Data records:
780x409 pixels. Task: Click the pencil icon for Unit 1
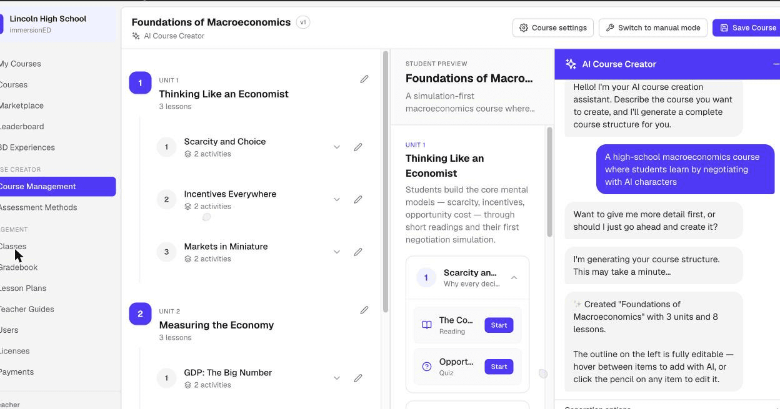(364, 79)
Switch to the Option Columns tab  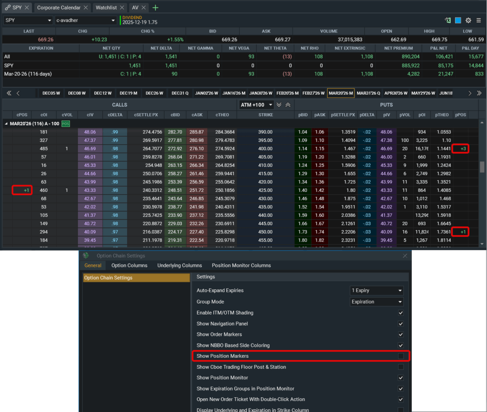coord(129,265)
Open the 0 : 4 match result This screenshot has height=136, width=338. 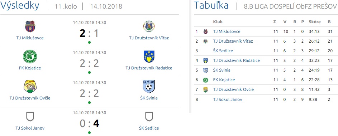click(89, 124)
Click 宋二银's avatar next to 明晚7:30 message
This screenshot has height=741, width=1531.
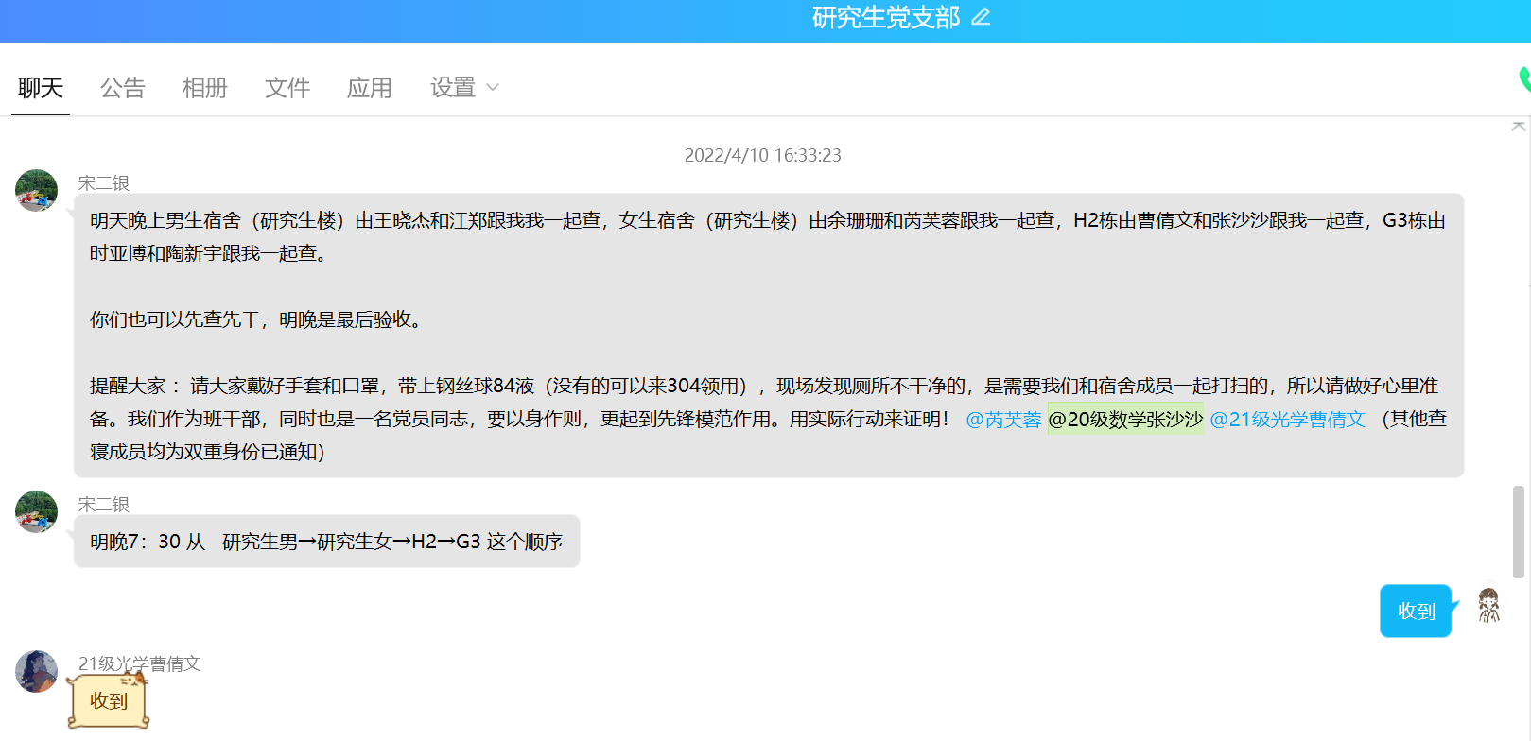[37, 512]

Task details:
Rewrite the stretch from the line containing "Click 宋二银's avatar next to 明晚7:30 message" through the end of the records, with "avatar" changed to "profile picture" and nothing else altered. Leave the pictures out of your answer.

The output:
Click 宋二银's profile picture next to 明晚7:30 message
This screenshot has height=741, width=1531.
[37, 512]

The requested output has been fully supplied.